Explainable Artificial Intelligence (XAI): State-of-the-Art, Challenges, and Research Trends
DOI:
https://doi.org/10.31838/INES/03.02.17Keywords:
Explainable AI, Interpretable Models, Black-box Models, Post-hoc Explanation, Trustworthy AI, Causal Inference, Human-Centric AI, Model TransparencyAbstract
Since the use of artificial intelligence (AI) is becoming more common across high-stakes areas, including healthcare diagnostics, financial decision-making, autonomous vehicles, and legal analytics, the need to increase transparency, interpretability, and accountability in AI decision-making has become critical. Due to the opaqueness of numerous effective machine learning algorithms commonly termed as black boxes, issues related to fairness, trust, bias, and regulatory conformity have increased. Explainable Artificial Intelligence (XAI) has become a major research area aiming at an attempt to interpret the predictions and routes of AI models and do not degrade interpretable performance. The first section of this paper provides a systematic and end-to-end review of the state of the art of XAI, subdividing the existing methods into post-hoc explanation models (e.g. LIME or SHAP), models whose interpretation is intrinsic (e.g. decision trees or rule-based systems), and those with explainability incorporated into the architecture of deep networks (hybrid methods). All of the essential issues relating to XAI are discussed in-depth and these include the model fidelity and interpretability trade-off, the subjectivity of explanations based on human interaction, the absence of evaluative metrics, and computational complexity involved in providing explanations. Moreover, this paper visits new directions, like causal explanations, counterfactual reasoning, a combination with federated learning, and consistency of XAI techniques with ethical AI theories and governance frameworks, such as GDPR and HIPAA. It relies on a systematic review methodology to review pertinent literature in large databases between 2017 and 2025, taking note of some comparative strengths, application areas, and usability issues regarding XAI techniques.

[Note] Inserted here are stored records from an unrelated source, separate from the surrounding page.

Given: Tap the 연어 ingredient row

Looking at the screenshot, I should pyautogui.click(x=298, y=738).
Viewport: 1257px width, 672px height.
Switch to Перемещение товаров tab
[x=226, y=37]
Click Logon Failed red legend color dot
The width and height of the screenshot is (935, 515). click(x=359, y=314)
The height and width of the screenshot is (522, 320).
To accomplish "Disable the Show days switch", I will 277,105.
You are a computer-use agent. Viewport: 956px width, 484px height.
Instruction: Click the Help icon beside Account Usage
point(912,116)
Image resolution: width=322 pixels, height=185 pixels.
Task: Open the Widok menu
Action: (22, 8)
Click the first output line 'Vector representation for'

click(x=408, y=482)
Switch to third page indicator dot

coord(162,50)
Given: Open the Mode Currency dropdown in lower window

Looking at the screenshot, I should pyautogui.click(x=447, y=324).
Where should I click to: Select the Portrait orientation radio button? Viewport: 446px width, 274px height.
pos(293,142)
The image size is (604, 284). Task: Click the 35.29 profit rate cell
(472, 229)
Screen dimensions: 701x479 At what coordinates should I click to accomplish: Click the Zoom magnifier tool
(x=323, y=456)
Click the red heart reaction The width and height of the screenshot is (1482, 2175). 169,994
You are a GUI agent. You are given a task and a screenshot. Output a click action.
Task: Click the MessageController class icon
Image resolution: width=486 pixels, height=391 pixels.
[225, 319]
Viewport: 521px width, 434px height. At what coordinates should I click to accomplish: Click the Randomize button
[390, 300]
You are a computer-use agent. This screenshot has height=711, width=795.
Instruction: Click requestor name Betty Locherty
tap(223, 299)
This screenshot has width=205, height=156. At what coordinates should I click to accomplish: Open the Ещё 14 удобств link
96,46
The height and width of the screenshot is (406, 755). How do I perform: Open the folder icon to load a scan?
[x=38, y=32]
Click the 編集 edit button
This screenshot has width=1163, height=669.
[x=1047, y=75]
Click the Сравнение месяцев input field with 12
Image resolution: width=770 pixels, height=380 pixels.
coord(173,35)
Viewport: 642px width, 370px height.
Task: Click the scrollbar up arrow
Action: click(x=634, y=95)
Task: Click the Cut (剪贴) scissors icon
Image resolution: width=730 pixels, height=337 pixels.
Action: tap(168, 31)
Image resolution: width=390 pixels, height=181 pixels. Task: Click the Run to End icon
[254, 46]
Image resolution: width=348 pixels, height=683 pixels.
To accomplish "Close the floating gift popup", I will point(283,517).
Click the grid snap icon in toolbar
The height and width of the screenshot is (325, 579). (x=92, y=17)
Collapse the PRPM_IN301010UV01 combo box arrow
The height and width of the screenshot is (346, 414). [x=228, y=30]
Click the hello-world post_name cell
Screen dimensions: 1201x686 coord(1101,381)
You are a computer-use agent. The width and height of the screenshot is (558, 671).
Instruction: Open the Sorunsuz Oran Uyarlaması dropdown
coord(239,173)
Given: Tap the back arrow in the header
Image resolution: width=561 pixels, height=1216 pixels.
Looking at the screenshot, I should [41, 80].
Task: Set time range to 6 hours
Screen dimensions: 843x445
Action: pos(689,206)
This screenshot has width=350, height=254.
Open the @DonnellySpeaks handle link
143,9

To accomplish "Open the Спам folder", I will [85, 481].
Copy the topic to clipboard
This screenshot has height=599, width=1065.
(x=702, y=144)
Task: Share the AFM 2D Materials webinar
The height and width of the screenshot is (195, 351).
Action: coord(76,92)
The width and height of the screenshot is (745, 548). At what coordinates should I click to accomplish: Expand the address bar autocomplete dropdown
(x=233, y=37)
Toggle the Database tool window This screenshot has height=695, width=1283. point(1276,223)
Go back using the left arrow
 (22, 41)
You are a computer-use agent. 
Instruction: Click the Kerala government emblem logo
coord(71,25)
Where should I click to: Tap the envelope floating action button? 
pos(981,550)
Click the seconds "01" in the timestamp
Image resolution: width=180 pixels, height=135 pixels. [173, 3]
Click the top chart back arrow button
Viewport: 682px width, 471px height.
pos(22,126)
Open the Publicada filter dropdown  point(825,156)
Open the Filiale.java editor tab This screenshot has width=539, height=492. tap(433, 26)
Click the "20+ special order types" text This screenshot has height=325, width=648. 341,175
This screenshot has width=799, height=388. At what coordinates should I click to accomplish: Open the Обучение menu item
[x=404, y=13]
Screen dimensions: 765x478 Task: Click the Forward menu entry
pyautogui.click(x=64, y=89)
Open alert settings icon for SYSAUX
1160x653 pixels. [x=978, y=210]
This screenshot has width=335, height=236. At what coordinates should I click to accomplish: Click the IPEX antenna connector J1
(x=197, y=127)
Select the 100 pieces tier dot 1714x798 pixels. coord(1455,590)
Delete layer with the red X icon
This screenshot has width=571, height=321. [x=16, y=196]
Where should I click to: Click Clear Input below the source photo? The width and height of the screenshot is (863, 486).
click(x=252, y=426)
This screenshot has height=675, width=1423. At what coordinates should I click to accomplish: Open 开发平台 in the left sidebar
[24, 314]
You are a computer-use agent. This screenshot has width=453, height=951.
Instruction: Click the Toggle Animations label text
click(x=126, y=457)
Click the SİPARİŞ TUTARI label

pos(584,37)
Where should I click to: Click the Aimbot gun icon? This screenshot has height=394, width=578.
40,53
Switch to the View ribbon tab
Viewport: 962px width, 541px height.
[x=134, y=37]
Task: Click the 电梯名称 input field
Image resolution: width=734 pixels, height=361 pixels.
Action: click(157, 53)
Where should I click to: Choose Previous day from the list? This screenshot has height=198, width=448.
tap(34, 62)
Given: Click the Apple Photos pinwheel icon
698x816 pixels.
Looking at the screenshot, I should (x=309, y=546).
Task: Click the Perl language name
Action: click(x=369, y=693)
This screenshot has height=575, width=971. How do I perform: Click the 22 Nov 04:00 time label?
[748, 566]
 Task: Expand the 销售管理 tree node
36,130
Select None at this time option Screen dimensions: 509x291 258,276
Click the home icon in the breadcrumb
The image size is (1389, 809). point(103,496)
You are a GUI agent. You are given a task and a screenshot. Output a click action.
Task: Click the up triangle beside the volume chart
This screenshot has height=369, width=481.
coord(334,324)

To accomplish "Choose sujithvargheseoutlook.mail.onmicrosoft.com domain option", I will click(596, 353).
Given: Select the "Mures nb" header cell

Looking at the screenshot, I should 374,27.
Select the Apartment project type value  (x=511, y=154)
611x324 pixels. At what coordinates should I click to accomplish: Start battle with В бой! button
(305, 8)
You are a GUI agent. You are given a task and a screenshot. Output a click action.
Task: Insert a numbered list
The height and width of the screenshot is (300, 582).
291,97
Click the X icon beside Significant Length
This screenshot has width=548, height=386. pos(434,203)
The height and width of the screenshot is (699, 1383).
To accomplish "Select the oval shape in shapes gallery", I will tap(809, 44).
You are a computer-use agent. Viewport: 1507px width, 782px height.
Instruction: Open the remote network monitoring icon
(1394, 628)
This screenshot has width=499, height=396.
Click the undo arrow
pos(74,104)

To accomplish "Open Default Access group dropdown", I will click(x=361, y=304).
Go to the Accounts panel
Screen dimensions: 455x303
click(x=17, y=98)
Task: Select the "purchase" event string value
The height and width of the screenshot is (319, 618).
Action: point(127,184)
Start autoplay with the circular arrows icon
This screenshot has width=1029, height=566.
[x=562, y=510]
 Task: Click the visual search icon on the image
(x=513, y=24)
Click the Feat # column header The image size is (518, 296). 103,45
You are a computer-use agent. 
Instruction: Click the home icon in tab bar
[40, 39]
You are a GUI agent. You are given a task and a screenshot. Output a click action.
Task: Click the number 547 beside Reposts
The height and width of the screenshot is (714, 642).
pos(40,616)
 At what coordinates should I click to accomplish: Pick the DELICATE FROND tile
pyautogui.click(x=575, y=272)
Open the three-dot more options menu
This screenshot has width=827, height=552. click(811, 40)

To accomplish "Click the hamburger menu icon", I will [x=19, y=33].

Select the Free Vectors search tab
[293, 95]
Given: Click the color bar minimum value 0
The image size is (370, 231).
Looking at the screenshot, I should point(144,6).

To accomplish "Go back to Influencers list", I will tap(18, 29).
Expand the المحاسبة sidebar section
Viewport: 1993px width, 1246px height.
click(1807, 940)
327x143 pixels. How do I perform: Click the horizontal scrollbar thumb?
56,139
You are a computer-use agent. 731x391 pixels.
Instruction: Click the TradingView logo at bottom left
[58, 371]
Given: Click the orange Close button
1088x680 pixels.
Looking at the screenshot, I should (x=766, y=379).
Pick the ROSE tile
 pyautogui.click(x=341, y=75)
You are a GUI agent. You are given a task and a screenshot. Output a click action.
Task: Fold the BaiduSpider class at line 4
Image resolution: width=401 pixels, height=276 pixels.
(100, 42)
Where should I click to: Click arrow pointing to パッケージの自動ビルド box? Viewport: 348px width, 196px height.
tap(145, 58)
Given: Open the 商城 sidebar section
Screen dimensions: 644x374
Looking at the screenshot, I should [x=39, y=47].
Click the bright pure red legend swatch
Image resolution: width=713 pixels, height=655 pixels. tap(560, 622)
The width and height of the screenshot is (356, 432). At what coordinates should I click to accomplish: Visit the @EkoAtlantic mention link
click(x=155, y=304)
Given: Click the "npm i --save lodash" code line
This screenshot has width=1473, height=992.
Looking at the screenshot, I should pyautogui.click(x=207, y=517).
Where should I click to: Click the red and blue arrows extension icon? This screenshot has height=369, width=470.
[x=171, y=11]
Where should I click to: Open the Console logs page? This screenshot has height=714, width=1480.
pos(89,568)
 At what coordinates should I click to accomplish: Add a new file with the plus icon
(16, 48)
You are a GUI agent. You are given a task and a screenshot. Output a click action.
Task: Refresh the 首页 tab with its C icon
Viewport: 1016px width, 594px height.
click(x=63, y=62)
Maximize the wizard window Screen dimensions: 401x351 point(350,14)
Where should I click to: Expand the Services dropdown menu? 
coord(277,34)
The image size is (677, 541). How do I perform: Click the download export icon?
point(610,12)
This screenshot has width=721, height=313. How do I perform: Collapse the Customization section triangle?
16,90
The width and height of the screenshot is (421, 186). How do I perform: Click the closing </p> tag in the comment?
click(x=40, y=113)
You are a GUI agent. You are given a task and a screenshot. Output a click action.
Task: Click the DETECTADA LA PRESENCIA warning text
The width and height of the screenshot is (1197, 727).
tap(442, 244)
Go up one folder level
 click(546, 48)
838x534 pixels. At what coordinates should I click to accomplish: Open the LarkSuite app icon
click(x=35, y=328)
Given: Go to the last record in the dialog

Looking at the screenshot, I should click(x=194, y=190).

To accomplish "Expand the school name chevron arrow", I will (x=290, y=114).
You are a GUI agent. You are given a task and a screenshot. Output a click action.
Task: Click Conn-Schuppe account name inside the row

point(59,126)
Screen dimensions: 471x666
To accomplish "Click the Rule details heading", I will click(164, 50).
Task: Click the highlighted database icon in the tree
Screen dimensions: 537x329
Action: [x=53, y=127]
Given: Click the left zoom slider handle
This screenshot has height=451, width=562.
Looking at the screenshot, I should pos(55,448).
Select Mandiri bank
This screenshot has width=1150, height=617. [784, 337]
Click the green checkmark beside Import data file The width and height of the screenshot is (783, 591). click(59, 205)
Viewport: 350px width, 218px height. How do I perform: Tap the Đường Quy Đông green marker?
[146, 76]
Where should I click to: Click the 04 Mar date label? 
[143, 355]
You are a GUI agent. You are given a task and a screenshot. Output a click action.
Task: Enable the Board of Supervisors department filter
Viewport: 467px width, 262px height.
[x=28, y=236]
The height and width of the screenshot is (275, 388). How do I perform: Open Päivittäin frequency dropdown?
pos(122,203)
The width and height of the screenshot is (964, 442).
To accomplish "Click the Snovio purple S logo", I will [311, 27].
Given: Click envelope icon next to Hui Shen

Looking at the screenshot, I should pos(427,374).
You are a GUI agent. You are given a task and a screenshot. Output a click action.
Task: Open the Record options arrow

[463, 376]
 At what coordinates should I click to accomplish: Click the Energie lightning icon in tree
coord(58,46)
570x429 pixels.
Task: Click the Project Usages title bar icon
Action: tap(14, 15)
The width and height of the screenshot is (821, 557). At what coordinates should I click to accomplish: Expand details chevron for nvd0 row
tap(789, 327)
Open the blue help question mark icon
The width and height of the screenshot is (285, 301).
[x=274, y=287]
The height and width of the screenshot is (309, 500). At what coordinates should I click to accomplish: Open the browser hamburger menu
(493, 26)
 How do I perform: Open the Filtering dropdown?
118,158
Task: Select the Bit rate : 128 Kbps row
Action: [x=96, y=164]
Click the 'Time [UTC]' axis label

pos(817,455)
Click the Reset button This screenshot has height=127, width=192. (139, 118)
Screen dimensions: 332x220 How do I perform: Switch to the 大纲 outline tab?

The conclusion of the study determines the main gaps in research and the following directions such as creating benchmark datasets, explainability in reinforcement learning, domain-specific evaluation frameworks could be developed. The given paper may be used as an initial source of information by researchers, developers, and policymakers trying to develop AI systems that possess not only accuracy but also interpretablity, alignment with human values and fairness.